- [The exercise]: Format the stretch of lines from the one containing "You are a computer-use" through the one containing "[x=101, y=265]" as a numbered list, skipping any blank lines. Leave the pictures out of your answer.
** start The data **
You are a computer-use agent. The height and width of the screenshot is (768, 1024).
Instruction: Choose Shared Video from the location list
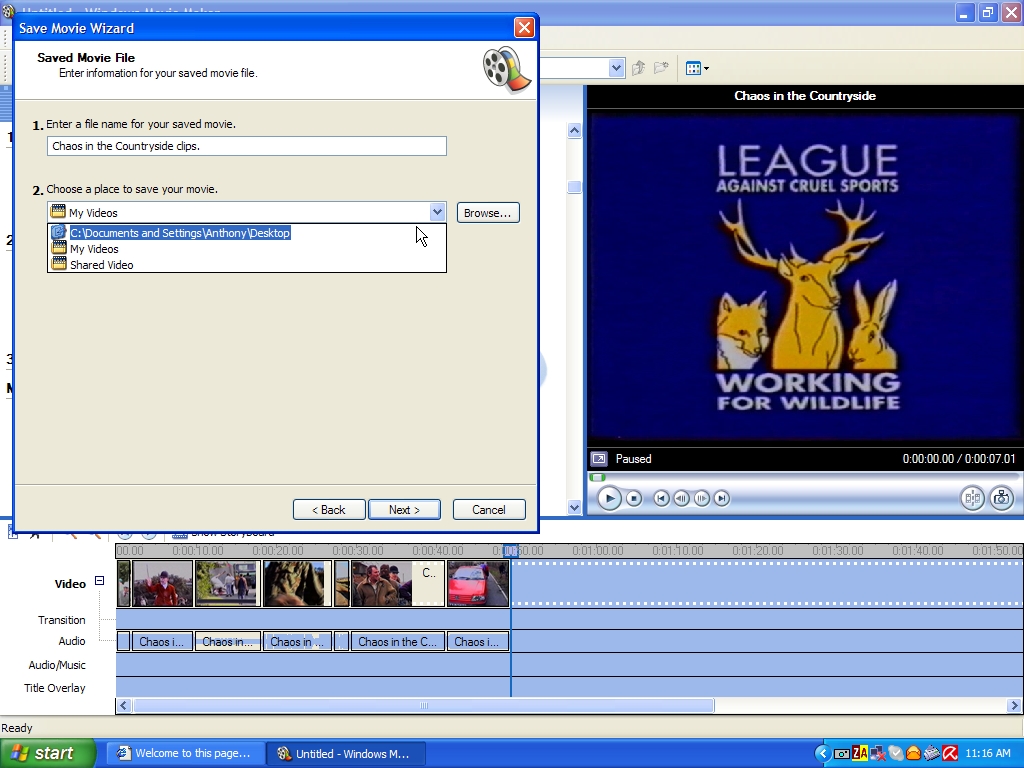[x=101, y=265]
** end The data **
** start The data **
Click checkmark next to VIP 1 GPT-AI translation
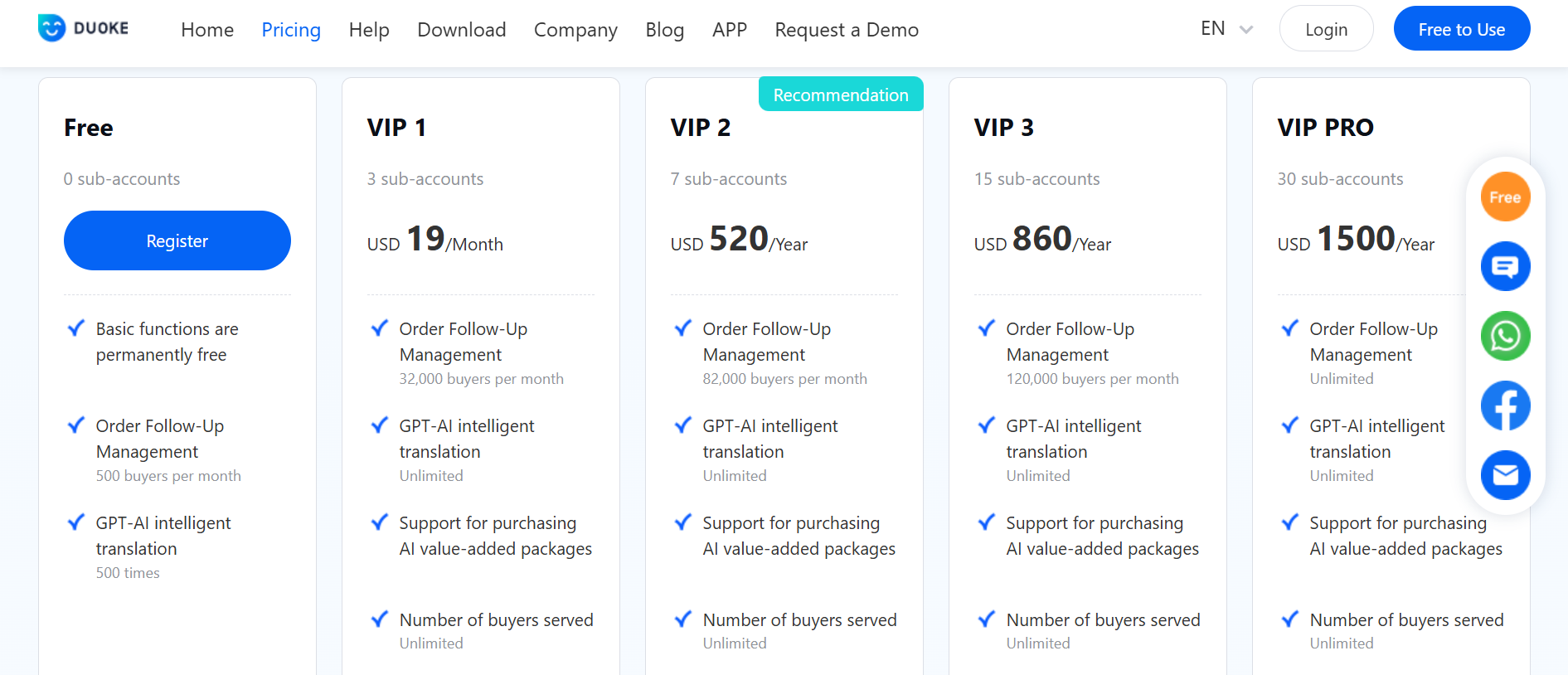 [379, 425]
** end The data **
- [Final answer]:
1. You are a computer-use agent. The height and width of the screenshot is (768, 1024).
2. Instruction: Choose Shared Video from the location list
3. [x=101, y=265]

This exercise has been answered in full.